- Other names: G_{β}, HOMA-Beta, IGI, SPINA-GBeta
- Specialty: Endocrinology

= Pancreatic beta cell function =

Pancreatic beta cell function (synonyms G_{β} or, if calculated from fasting concentrations of insulin and glucose, HOMA-Beta or SPINA-GBeta) is one of the preconditions of euglycaemia, i.e. normal blood sugar regulation. It is defined as insulin secretory capacity, i.e. the maximum amount of insulin to be produced by beta cells in a given unit of time.

== Physiology and pathophysiology ==

Beta cells play a paramount role in glucose homeostasis. Progressive loss of insulin secretory capacity is a key defect associated with the transition from a healthy glycaemic state to hyperglycaemia, characteristic of untreated diabetes mellitus.

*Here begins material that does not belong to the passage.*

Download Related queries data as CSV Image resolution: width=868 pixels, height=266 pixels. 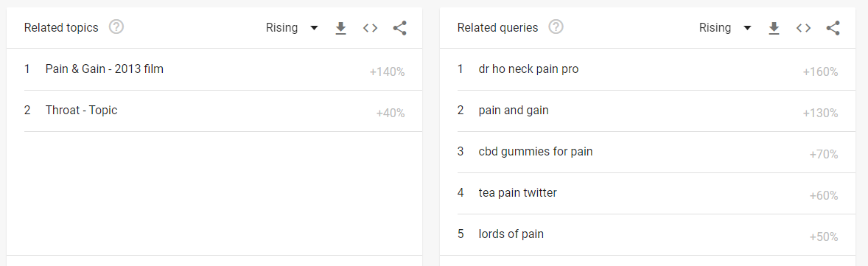pos(774,28)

In type 1 diabetes mellitus and pancreatogenic diabetes beta cell destruction is a primary event from the perspective of the feedback loop. In type 2 diabetes beta cell dysfunction is an essential constituent as well, but subsequent to the development of insulin resistance. Other mechanisms, including lipotoxicity, amyloid deposition, oxidative stress, mitochondrial dysfunction, ER stress and inflammation may be involved as well. The beta cell loss in type 2 diabetes is mainly caused by reduced beta cell number rather than size. Hyperglycaemia becomes clinically significant once insulin over-secretion can no longer compensate for the degree of insulin resistance.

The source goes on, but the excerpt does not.